• _What to do_:
[A] Answer these questions using the passage on the KPRP in Cambodia.
(i) In what year was the KPRP founded, according to the passage?
(ii) Who was elected first secretary of the Central Committee at the Third Party Congress?
(iii) On what dates was the Fourth Party Congress held?
[B] Transcribe the part of the passage on the KPRP in Cambodia between "The communist party in Cambodia has" and "the founding year.", inclusive.
===== Document passage =====
Wednesday, May 26, 2010

THE KPRP In Cambodia


Cambodia Table of Contents
In late 1987, the Kampuchean (or Khmer) People's Revolutionary Party (KPRP) continued to be the ruling Marxist- Leninist party of the PRK. It is an offshoot of the Indochinese Communist Party (ICP), which played a dominant role in Cambodian resistance against the French and the Japanese. Some leaders of the anticolonial Cambodian resistance, or Khmer Issarak, had been members of the ICP, and they had helped found the KPRP in 1951. The party was formed after the decision by the ICP's Second Party Congress in February 1951 to dissolve itself and to establish three independent parties for Vietnam, Cambodia, and Laos. On September 30, 1960, the KPRP party was renamed the Workers' Party of Kampuchea (WPK). Pol Pot emerged as the key figure. In 1966 shortly after Pol Pot returned from talks with Chinese leaders in Beijing, the party's name was changed to the KCP.
The communist party in Cambodia has a history of bitter factional feuds. After the Second Party Congress in 1960 and the disappearance of party General Secretary Tou Samouth in 1962, the party split into pro-Soviet and pro-Chinese factions. The dominant faction, led by Pol Pot, adopted a position that was pro-Chinese and anti-Soviet. In January 1979, the split became irreversible as the pro-Vietnamese/pro-Soviet faction under Pen Sovan replaced the Pol Pot faction as the de facto ruler in Phnom Penh. The rival factions even disagreed on the founding date of the communist party in Cambodia: the Pol Pot faction, under Khieu Samphan, in late 1987, claimed September 30, 1960; however, the other group, the mainstream KPRP under Heng Samrin, continued to honor 1951 as the founding year.
The Heng Samrin faction held the Third Party Congress of what would later become the KPRP between January 5 and 8, 1979. Heng Samrin's faction claimed that it alone was the legitimate descendant of the communist party founded in 1951. Very little is known about the Third Party Congress (also known as the Congress for Party Reconstruction) except that Pen Sovan was elected first secretary of the Central Committee and that the party then had between sixty-two and sixty-six regular members.
Some key figures in the Pen Sovan leadership were former collaborators with Pol Pot, but this information, and the communist ideological convictions of the new leadership were not publicized because the leadership feared backlash from people who had been brutalized by the Pol Pot regime. Such concern was implicit in Pen Sovan's political report to the Fourth Party Congress held from May 26 to May 29, 1981. In the report, he was careful to distance the KPRP from Pol Pot's KCP, and he denounced the KCP as a traitor to the party and to the nation.
The KPRP decided at the Fourth Party Congress to operate "openly." This move seemed to reflect the leadership's growing confidence in its ability to stay in power. The move may have had a practical dimension as well because it involved the people more actively in the regime's effort to build the country's political and administrative infrastructure.
===== Data entries =====
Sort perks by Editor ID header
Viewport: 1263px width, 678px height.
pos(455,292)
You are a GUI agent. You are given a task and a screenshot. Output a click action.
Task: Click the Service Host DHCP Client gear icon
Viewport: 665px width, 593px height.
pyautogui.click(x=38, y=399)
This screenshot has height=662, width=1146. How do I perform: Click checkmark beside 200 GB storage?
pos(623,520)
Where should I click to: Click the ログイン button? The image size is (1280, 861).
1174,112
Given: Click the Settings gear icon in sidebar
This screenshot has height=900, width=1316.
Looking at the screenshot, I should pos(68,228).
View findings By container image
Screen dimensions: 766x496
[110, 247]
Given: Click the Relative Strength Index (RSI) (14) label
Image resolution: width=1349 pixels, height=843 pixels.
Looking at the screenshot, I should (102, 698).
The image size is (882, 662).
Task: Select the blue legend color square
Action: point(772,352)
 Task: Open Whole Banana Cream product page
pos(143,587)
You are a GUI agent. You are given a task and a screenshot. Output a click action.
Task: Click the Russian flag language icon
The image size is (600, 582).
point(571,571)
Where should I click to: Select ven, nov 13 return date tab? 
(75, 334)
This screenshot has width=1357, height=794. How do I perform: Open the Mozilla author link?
=====
• _Task-by-task outputs_:
[A]
(i) 1951
(ii) Pen Sovan
(iii) May 26 to May 29, 1981

[B]
The communist party in Cambodia has a history of bitter factional feuds. After the Second Party Congress in 1960 and the disappearance of party General Secretary Tou Samouth in 1962, the party split into pro-Soviet and pro-Chinese factions. The dominant faction, led by Pol Pot, adopted a position that was pro-Chinese and anti-Soviet. In January 1979, the split became irreversible as the pro-Vietnamese/pro-Soviet faction under Pen Sovan replaced the Pol Pot faction as the de facto ruler in Phnom Penh. The rival factions even disagreed on the founding date of the communist party in Cambodia: the Pol Pot faction, under Khieu Samphan, in late 1987, claimed September 30, 1960; however, the other group, the mainstream KPRP under Heng Samrin, continued to honor 1951 as the founding year.